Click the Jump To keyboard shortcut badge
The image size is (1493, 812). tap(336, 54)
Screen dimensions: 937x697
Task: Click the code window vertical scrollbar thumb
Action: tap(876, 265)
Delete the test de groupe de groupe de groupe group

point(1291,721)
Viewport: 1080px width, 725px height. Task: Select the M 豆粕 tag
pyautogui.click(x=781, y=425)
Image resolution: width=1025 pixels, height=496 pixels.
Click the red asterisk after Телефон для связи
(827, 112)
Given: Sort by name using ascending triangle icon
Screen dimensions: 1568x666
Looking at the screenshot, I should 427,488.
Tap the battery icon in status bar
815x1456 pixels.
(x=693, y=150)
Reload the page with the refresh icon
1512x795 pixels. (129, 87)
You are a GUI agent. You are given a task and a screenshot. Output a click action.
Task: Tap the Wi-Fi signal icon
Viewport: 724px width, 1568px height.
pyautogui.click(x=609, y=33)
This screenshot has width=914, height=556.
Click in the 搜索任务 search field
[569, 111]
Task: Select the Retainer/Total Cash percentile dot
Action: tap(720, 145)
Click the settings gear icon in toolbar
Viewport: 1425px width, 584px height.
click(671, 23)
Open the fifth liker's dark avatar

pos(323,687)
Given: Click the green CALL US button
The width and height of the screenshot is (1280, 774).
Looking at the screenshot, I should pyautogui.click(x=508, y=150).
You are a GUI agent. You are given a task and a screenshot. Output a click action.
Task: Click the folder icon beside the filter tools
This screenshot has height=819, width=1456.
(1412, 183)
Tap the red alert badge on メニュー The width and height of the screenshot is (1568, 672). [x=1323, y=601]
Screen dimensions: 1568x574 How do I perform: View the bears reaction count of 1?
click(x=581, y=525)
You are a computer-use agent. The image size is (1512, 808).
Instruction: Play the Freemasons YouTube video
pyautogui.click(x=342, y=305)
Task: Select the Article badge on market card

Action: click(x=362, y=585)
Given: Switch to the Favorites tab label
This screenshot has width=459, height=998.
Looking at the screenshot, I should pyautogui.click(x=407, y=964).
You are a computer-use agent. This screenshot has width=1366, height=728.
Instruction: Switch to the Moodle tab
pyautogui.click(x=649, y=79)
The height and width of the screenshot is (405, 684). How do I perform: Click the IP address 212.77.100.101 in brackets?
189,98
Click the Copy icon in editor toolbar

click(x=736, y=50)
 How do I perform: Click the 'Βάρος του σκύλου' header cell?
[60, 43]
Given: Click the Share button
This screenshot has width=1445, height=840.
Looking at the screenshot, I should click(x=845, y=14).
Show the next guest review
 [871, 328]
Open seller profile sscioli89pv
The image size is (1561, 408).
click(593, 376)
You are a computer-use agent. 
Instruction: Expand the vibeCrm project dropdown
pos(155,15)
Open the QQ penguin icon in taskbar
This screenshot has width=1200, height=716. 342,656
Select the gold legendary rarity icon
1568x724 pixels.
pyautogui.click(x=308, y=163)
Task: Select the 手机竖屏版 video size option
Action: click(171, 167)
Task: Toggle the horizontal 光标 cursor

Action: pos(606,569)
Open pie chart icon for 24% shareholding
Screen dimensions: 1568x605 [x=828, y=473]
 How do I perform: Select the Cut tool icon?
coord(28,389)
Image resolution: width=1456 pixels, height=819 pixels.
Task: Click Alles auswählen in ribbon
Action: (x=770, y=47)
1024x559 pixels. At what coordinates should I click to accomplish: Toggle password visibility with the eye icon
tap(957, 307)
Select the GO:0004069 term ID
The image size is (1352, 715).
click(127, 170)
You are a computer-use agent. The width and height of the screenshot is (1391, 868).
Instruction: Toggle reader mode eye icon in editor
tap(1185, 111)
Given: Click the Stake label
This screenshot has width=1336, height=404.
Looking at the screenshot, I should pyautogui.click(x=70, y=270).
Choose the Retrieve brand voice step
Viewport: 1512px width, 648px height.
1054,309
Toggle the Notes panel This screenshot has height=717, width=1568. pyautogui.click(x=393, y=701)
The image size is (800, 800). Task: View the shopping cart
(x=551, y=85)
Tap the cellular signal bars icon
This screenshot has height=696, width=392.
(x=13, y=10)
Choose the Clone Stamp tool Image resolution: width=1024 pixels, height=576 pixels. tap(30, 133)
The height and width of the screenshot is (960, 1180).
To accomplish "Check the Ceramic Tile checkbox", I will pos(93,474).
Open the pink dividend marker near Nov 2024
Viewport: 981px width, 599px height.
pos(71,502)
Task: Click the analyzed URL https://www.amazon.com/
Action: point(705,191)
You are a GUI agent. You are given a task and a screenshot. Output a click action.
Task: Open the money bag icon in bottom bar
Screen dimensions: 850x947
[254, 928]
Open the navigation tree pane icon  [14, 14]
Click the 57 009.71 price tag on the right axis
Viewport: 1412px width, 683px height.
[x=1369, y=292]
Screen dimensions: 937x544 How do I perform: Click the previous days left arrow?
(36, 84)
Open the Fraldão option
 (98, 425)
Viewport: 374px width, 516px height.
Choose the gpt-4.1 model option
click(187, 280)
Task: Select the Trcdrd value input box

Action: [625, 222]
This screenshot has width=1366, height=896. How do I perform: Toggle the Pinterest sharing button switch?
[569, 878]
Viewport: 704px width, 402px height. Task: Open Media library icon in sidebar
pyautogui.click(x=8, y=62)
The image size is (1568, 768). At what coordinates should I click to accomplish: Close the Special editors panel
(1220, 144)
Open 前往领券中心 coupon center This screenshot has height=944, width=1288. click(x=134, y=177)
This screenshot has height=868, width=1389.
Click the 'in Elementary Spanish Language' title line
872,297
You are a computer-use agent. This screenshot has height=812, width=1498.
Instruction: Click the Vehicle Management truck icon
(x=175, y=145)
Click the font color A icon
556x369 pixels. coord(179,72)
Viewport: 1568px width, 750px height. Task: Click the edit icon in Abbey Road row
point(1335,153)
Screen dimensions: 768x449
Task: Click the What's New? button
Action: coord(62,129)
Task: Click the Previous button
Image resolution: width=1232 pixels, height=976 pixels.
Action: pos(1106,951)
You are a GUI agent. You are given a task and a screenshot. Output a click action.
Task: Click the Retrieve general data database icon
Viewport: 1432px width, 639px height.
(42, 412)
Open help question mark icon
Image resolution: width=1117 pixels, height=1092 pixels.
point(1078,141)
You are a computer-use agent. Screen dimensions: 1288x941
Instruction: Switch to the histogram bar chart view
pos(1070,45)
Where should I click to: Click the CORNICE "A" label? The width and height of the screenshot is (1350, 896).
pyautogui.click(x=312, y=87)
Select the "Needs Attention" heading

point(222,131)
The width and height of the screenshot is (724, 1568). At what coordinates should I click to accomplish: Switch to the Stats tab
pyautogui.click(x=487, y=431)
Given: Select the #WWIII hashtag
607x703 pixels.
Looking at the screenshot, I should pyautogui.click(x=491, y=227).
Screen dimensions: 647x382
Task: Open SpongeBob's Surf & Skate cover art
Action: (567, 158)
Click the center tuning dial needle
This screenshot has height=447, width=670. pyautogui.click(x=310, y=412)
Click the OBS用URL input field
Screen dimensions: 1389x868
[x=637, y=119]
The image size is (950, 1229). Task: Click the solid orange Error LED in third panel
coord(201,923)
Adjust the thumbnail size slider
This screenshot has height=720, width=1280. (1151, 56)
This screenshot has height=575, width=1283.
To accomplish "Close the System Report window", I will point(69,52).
------------------------------
EXERCISE DIRECTIONS ->
Copy the listing word for word, from its first line through the line that contains "pyautogui.click(x=781, y=425)", including both of those lines.

WRITTEN SOLUTION ->
Click the Jump To keyboard shortcut badge
The image size is (1493, 812). tap(336, 54)
Screen dimensions: 937x697
Task: Click the code window vertical scrollbar thumb
Action: tap(876, 265)
Delete the test de groupe de groupe de groupe group

point(1291,721)
Viewport: 1080px width, 725px height. Task: Select the M 豆粕 tag
pyautogui.click(x=781, y=425)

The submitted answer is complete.